It could be said, that Matthew McConaughey is doing the best work in the business at this moment. The man himself has currently featured in many, many films recently and majority have been excellent or so the grapevine says. Unfortunately, I haven’t had a chance to see some of the works, however, I had the pleasure of watching Dallas Buyers Club.
Dallas Buyers Club is the true story about Ron Woodroof (McConaughey), a man who learned he was HIV Positive which led him to contract the AIDS virus. He ultimately told he has thirty days to live, which he first refutes, but then begs for the hospitals help. Due to the unwillingness of the hospital to help him, he begin to smuggle drugs from various places to get himself treated, but also helping out people in the community creating the (you guessed it) Dallas Buyers Club.
Naturally there is more to this story, much, much more. Including the development of Woodroof beginning to become an integral part of the AIDS community, which is completely different from the character the film opens with, him indulging himself in sex with two other females whilst watching some ongoing rodeo metres away from him. He also drinks and does drug. I mean, loveable character, right?
It’s fair to say there is nothing likeable about this character we meet. He is a homophobic, cheap, no-good hustler. Although I must admit his attitude of “ain’t nothin’ out there that can kill fuckin’ Ron Woodroof in 30 days” is incredible.
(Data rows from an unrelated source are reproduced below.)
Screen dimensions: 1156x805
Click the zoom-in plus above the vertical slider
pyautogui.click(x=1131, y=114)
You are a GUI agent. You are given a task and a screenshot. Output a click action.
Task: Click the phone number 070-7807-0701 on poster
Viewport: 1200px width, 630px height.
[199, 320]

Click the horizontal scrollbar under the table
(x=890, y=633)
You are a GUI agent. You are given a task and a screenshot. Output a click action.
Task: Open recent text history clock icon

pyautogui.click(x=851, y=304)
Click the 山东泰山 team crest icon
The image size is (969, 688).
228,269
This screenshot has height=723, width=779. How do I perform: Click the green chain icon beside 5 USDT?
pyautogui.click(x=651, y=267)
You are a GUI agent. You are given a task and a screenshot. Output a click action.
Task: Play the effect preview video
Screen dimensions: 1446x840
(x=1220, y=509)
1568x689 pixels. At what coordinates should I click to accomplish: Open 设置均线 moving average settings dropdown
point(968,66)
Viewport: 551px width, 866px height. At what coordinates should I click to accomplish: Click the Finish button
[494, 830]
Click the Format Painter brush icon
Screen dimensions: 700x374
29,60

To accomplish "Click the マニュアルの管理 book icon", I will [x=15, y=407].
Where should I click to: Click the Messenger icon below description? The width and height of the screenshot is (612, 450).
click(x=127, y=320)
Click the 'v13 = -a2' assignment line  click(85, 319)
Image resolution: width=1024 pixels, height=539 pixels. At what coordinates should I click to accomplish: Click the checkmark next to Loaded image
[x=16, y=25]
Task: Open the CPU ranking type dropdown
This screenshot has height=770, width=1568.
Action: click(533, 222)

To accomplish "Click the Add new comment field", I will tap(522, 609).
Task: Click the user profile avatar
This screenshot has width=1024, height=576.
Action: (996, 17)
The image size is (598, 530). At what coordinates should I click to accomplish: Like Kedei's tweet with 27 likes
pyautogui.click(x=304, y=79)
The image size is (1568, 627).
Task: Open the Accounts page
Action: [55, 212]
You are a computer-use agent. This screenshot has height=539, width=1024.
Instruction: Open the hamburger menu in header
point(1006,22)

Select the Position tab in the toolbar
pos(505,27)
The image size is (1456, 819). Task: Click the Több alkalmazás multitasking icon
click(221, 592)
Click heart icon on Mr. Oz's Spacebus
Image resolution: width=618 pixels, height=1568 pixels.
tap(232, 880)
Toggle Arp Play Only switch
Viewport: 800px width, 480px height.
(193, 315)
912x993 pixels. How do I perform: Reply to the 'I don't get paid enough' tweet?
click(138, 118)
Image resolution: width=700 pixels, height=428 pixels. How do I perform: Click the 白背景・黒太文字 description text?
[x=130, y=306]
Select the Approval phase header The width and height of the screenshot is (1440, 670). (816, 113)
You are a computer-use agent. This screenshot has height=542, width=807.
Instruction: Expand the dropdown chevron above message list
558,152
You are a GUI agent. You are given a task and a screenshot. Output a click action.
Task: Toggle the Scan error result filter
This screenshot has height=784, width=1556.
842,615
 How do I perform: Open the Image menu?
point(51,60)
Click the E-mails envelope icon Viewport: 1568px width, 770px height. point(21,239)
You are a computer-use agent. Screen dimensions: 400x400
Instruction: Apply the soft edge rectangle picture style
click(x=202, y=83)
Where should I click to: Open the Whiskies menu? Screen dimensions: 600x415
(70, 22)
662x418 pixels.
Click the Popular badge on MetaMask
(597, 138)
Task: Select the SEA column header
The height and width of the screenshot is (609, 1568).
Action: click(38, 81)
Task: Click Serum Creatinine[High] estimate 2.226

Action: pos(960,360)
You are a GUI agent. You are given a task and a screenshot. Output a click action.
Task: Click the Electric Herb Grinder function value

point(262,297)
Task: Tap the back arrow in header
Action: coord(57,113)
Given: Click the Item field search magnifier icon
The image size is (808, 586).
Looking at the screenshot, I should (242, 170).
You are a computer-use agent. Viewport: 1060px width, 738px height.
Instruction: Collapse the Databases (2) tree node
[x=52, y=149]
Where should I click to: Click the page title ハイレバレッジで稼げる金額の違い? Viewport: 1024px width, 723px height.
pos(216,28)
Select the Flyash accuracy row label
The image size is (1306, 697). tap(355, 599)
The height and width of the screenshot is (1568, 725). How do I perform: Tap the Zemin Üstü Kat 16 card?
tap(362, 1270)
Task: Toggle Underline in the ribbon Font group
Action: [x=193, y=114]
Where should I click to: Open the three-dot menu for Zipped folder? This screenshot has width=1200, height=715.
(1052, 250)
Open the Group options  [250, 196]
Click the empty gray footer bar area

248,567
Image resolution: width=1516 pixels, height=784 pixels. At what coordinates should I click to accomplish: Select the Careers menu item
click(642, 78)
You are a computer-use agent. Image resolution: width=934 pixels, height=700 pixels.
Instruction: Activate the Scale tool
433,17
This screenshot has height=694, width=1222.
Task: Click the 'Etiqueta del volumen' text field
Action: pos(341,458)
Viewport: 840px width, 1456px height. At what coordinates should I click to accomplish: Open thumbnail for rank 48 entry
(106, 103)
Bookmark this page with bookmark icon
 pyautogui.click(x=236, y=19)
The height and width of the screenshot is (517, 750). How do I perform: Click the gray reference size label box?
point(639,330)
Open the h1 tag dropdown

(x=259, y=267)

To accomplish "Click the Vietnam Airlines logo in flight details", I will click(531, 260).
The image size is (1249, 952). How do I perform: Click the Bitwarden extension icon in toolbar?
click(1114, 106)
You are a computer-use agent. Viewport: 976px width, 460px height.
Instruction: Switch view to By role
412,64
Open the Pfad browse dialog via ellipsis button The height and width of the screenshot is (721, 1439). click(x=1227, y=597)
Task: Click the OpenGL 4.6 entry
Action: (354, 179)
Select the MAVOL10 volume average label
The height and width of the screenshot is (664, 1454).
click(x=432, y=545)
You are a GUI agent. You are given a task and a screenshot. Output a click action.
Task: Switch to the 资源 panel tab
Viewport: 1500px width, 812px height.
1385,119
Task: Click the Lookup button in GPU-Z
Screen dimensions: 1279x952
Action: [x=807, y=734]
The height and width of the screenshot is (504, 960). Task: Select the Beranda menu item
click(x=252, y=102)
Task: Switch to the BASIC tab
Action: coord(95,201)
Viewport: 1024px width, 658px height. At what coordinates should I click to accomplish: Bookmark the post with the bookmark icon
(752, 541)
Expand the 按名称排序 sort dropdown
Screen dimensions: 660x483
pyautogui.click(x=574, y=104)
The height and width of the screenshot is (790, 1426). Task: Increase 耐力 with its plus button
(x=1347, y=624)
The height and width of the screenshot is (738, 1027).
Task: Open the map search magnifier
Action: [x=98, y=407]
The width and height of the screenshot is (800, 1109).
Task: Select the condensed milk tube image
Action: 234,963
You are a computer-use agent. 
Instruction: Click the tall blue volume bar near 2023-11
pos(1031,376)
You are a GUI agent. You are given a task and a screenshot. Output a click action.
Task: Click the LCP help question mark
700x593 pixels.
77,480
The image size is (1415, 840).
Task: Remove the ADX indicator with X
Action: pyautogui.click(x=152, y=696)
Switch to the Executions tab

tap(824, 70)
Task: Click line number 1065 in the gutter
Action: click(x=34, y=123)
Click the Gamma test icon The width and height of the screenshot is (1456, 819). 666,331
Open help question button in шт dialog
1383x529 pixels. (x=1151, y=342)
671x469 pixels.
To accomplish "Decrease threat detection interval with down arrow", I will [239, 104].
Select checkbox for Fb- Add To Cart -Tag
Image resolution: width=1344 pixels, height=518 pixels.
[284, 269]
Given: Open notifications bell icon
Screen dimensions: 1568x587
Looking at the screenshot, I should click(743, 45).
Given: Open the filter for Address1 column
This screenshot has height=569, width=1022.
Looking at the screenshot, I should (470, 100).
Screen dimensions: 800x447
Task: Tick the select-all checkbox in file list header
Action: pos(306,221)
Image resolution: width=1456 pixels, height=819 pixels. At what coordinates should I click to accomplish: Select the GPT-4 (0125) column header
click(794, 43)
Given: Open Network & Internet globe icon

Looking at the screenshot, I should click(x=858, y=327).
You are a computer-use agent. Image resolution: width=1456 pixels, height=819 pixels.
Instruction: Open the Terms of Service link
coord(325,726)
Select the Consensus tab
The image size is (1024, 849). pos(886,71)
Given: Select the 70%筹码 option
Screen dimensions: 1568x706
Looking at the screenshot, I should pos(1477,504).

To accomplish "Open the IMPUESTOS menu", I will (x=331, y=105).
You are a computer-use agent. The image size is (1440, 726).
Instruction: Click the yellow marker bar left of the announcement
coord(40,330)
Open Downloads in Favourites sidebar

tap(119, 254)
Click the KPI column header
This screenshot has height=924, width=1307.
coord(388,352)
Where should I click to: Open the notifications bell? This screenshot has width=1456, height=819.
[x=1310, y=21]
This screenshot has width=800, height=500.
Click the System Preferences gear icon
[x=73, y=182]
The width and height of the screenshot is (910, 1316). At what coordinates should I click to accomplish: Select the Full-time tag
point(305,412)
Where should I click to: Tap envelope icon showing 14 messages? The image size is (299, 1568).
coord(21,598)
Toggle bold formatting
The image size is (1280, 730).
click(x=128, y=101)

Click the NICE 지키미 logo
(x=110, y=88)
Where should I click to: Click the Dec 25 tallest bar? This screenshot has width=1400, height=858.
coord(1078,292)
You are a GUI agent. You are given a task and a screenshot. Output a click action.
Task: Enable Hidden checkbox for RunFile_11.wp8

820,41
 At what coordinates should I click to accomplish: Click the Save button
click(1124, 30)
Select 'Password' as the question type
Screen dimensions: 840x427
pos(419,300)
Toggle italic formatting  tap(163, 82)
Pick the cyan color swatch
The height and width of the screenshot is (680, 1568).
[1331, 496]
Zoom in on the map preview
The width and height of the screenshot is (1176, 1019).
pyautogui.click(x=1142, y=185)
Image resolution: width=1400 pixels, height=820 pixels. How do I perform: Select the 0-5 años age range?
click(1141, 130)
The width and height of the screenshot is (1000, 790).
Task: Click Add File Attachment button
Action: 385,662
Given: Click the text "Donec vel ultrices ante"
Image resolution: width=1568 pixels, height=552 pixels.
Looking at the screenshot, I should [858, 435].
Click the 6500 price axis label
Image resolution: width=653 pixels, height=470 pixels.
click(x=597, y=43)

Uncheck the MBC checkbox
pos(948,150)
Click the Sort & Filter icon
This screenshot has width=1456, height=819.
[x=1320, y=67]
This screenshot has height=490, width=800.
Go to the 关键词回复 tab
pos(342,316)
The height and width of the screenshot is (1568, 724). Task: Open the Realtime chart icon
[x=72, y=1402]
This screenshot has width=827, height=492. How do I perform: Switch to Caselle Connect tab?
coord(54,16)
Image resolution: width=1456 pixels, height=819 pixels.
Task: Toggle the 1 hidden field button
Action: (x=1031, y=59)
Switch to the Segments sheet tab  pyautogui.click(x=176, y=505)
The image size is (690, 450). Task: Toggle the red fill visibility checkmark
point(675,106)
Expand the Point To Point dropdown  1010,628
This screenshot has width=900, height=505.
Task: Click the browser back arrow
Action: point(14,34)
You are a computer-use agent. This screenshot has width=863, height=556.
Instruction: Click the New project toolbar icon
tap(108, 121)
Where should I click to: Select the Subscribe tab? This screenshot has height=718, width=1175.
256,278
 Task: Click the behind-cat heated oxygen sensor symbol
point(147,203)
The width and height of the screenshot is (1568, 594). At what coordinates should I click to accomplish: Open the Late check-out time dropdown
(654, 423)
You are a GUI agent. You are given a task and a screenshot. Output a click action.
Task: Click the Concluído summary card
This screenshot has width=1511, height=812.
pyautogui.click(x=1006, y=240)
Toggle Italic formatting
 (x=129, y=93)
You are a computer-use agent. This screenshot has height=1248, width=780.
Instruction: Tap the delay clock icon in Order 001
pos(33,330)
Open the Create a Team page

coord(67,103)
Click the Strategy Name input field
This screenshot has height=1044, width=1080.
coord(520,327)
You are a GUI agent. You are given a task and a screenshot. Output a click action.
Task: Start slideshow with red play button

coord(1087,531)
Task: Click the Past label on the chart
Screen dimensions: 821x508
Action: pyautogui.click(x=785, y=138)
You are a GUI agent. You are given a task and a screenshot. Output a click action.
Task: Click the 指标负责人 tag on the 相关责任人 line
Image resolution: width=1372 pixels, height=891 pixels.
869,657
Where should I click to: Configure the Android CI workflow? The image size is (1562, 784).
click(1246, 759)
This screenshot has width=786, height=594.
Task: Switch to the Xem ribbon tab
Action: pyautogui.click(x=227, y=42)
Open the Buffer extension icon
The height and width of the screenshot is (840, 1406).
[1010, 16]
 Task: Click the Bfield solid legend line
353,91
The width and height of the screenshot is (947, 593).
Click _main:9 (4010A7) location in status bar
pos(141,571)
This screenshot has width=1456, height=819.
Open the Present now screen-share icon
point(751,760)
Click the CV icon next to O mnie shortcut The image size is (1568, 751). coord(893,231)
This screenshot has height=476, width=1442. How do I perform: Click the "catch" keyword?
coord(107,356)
After waking up in the hospital again, Ron meets Rayon (Jared Leto – his first appearance in a film for five years) who plays a transvestite, which is remarkable, because honestly, I could not recognise Jared Leto at first. I’ve always admired Jared Leto’s work and this is no different, if not better which explains why the man is up for an academy award.
If you didn’t know, during the 1980s the AIDS virus was very new and very unknown virus during this era, so for Jean Marc-Vallèe to capture what it must have been like for a AIDS victim to go through during this time was, I feel, key to this film. Even Ron falls victim to this as his friends all abandon him and go to extents to not even touch him as they become scared they’ll contract it.
Rayon and Ron eventually strike up a partnership and begin the Dallas Buyers Club, helping AIDS victims and as the film progresses, the character of Ron changes. This partnership with Rayon eventually turns into a friendship that Ron treasures which is evident in the latter stages of the film. But also, the perception of Ron changes, from this cheap hustler, to this man who has found a new life near the end of his own. Which is magnified by one of my favourite scenes from the film, the butterflies in the room.
This film being the biopic it is, is very dialogue-heavy considering the subject matter. However, the performances from McConaughey and Leto are remarkable and it works for the lengthy dialogue that happens during film. Even more remarkable, due to being character with AIDS, Leto and McConaughey both lost a lot of weight to play their roles, which is alway interesting in the extents actors and actresses go through to fit their roles, just like Christian Bale’s The Machinist and Emile Hirsch’s Chris McCandless.
This film is excellent in all honesty, because of the excellent performances from the leads, especially McConaughey, the capturing of a 1985 Dallas landscape including the homophobic nature of people around Ron Woodroof and AIDS sufferers. The sole driving force of this film is the performances from Leto and McConaughey as they keep the film flowing but also intriguing. There are some excellent shots, I thought, but with the nature of the film, it was always going to be the performances that shine throughout.